Source passage:
--------------------
Tim Wu: Not Looking Happy about Being So Wrong

Three years ago this month, Columbia University Law School professor Tim Wu released a controversial white paper in conjunction with the New America Foundation entitled, “Wireless Net Neutrality: Cellular Carterfone and Consumer Choice in Mobile Broadband.” It contained a litany of accusations regarding supposed corporate shenanigans in the mobile marketplace, including: intentional crippling of features and functionality; refusal to allow 3rd party attachments or intentional curtailment of a market for 3rd party application developers; and various concerns about “discrimination” of one sort or another.

Here at the TLF, we responded quite forcefully. I think every one of us piled on this study in one way or another. (ex: Hance, Jerry, James, Tim Lee, me x 2, + a podcast).  I called his proposal “a declaration of surrender” since Prof. Wu was essential calling the game early and raising the white flag on mobile competition. Further, I argued he was essentially asking for “the forced commoditization of cellular networks” which “would necessitate at return to the rate-of-return regulatory methods of the past.”  Others were a bit more kind to him, but we were all pretty skeptical of his gloomy claims. However, each of us here also argued that the wireless market (especially the applications side of the market) was still developing and that we’d have to check back in a few years to see how well the hands-off approach worked out.
--------------------
Exercise aim:
Could you copy everything in the passage on the mobile net neutrality debate from "Here at the" down to "approach worked out.", renaming "Prof. Wu" as "Professor Wu"? Use only the passage above to complete the tasks.

Stored rows:
--------------------
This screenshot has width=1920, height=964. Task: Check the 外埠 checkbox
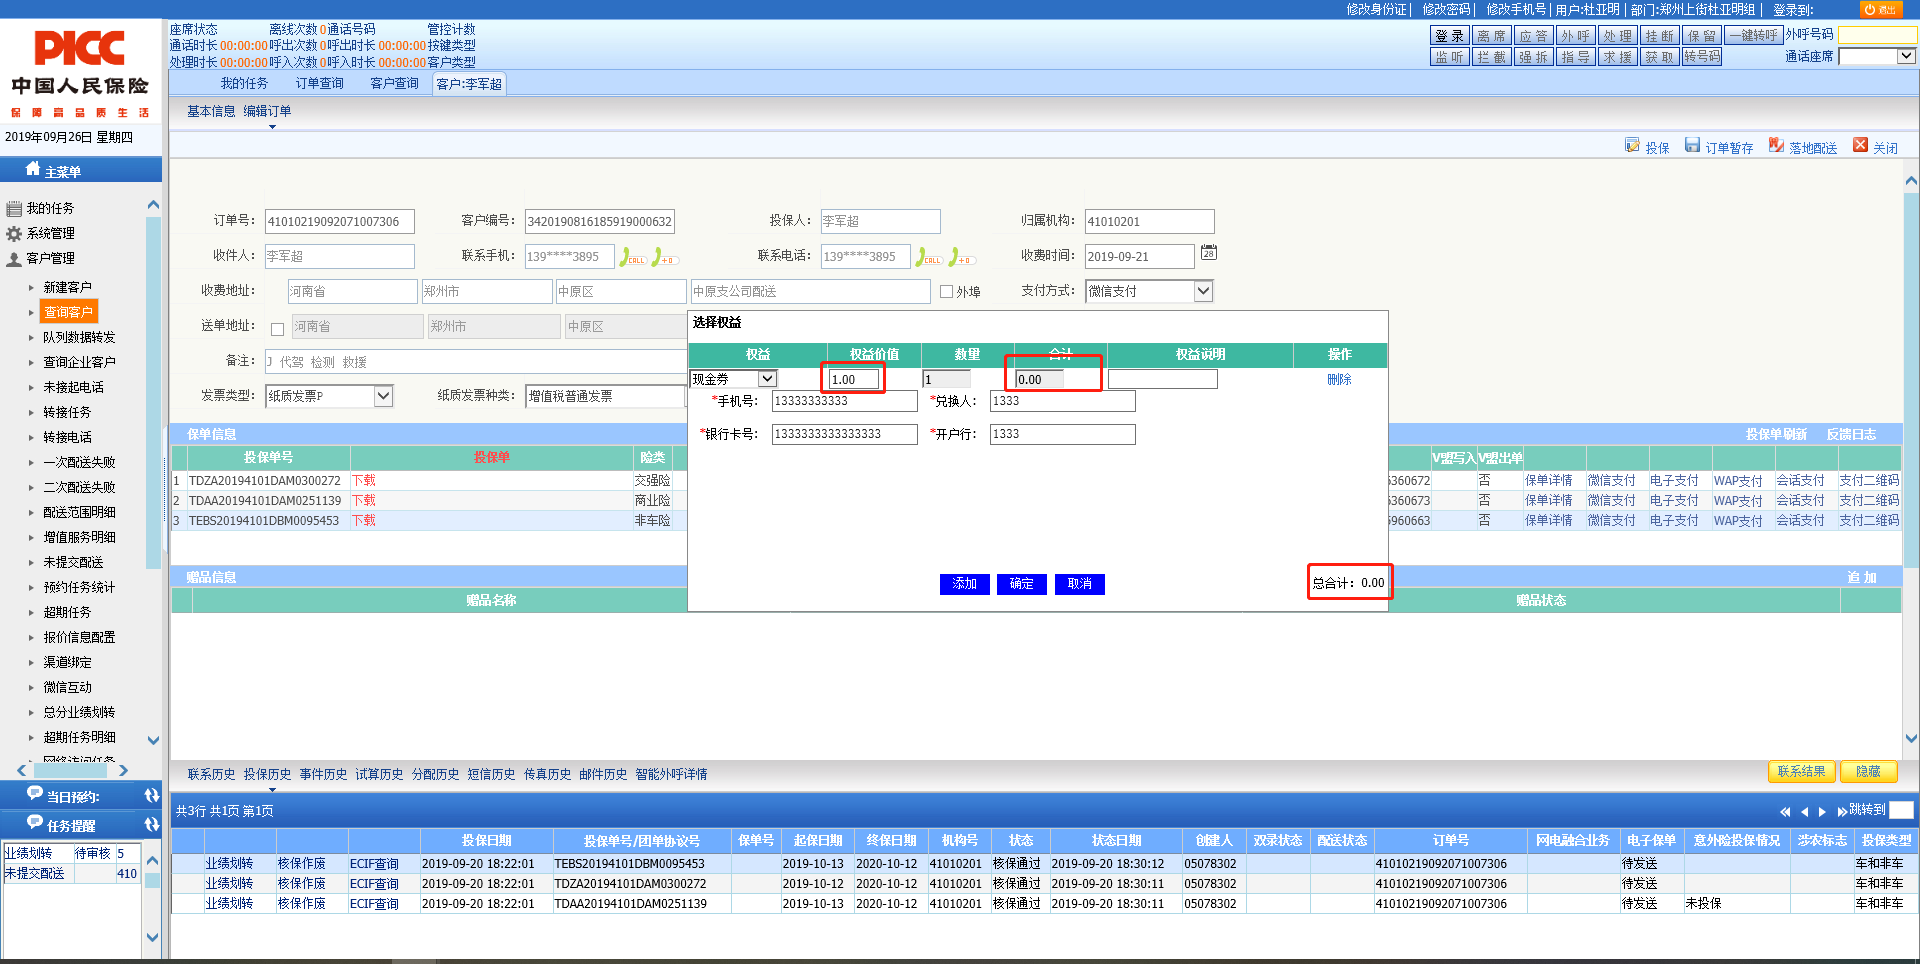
--------------------
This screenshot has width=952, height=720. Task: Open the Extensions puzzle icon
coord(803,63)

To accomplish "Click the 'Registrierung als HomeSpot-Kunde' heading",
--------------------
Solution:
Here at the TLF, we responded quite forcefully. I think every one of us piled on this study in one way or another. (ex: Hance, Jerry, James, Tim Lee, me x 2, + a podcast).  I called his proposal “a declaration of surrender” since Professor Wu was essential calling the game early and raising the white flag on mobile competition. Further, I argued he was essentially asking for “the forced commoditization of cellular networks” which “would necessitate at return to the rate-of-return regulatory methods of the past.”  Others were a bit more kind to him, but we were all pretty skeptical of his gloomy claims. However, each of us here also argued that the wireless market (especially the applications side of the market) was still developing and that we’d have to check back in a few years to see how well the hands-off approach worked out.